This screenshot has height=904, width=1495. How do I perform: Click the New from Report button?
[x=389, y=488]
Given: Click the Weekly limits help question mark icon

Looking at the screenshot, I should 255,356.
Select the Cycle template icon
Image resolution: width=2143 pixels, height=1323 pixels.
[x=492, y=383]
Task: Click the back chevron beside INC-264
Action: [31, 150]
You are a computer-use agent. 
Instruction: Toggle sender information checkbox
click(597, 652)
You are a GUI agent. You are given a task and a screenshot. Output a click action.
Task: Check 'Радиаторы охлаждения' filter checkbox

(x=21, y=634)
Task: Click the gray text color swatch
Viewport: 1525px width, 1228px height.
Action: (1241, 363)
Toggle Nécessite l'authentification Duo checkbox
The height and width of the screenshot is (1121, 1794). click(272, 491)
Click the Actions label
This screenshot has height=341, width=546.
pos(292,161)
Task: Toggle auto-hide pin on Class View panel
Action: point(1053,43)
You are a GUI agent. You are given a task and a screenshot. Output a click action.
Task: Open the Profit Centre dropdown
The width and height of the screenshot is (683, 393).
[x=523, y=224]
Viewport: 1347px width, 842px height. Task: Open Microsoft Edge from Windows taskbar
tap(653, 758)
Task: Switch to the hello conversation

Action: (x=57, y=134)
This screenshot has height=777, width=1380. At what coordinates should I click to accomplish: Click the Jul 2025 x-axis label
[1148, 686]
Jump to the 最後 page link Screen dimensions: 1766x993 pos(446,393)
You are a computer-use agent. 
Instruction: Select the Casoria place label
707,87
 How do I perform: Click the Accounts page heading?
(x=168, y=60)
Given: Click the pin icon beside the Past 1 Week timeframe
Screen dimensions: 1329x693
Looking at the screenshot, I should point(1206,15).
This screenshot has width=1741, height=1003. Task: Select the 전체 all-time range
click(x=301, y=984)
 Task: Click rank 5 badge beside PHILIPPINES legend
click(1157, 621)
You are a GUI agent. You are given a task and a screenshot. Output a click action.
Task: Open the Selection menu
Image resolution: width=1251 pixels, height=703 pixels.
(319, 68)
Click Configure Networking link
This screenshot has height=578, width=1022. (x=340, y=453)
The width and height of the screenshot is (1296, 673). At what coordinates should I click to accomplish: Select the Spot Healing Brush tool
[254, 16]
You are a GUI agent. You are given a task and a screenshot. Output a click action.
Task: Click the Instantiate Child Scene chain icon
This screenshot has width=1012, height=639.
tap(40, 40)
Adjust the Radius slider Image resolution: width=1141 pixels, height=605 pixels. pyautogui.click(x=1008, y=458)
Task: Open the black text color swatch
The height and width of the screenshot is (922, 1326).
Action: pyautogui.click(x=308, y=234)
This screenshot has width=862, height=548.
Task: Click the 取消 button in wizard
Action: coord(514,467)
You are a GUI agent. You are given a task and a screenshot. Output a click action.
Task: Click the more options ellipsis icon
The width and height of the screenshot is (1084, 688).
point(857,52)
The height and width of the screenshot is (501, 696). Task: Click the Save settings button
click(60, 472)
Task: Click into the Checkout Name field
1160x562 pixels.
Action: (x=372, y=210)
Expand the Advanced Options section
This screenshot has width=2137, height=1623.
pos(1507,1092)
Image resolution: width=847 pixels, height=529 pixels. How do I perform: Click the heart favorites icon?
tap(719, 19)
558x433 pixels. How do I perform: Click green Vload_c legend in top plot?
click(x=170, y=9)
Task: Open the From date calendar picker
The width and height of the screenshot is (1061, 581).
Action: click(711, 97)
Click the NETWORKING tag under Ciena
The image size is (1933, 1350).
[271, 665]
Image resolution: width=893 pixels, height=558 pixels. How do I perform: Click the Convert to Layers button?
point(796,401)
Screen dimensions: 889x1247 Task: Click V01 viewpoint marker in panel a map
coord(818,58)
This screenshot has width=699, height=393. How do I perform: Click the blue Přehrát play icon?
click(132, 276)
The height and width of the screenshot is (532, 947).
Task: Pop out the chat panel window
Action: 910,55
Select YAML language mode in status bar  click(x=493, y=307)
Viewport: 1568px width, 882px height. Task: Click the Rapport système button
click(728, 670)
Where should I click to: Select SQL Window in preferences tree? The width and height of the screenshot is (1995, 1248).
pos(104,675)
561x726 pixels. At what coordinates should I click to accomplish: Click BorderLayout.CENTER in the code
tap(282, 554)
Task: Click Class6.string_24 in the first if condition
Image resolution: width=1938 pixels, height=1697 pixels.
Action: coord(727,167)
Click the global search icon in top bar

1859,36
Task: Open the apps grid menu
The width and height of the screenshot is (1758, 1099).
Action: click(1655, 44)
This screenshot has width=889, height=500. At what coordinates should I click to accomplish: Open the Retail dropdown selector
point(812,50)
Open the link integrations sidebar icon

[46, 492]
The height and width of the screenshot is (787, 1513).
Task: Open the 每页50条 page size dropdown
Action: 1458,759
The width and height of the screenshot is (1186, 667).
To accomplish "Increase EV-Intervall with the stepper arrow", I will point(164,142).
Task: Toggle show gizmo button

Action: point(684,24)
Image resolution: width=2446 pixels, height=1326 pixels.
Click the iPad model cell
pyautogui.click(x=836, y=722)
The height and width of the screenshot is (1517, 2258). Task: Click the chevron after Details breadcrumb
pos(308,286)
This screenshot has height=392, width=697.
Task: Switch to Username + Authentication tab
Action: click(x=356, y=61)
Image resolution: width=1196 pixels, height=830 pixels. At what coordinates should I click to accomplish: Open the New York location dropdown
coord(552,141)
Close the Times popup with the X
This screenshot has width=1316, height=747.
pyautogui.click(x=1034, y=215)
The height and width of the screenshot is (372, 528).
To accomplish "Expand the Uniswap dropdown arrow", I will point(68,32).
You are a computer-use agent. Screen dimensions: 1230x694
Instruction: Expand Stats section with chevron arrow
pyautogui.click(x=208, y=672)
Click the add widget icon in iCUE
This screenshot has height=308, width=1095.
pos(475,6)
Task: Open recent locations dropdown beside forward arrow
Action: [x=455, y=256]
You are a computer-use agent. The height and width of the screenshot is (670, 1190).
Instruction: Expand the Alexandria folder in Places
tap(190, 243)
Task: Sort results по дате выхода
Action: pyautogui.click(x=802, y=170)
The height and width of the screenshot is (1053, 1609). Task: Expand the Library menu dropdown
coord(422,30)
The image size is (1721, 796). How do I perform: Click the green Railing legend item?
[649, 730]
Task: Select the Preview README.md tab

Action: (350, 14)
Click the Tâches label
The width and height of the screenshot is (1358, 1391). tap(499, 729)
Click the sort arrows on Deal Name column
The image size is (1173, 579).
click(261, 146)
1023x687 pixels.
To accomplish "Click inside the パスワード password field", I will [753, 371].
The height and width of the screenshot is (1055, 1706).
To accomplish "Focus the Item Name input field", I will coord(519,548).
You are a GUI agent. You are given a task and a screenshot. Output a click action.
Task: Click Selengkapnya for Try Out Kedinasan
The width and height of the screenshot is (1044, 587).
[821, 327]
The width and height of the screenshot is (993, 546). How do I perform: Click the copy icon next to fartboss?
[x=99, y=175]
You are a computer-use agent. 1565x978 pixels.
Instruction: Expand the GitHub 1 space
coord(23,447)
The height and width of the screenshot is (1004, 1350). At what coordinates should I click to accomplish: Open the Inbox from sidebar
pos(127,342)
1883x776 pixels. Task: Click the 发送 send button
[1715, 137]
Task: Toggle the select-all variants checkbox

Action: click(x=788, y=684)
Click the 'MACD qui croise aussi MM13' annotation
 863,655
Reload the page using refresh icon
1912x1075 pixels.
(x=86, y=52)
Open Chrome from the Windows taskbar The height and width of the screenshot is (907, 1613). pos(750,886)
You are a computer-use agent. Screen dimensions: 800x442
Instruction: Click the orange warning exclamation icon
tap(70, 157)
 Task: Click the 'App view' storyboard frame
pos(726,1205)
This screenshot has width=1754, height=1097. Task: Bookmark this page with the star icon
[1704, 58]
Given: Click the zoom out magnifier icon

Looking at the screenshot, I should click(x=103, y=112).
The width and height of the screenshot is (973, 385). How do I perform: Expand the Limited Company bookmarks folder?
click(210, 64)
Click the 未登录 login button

Assigned task
Please return all lines from the records that hold the word "swatch".

Expected output
Task: Click the gray text color swatch
Task: Open the black text color swatch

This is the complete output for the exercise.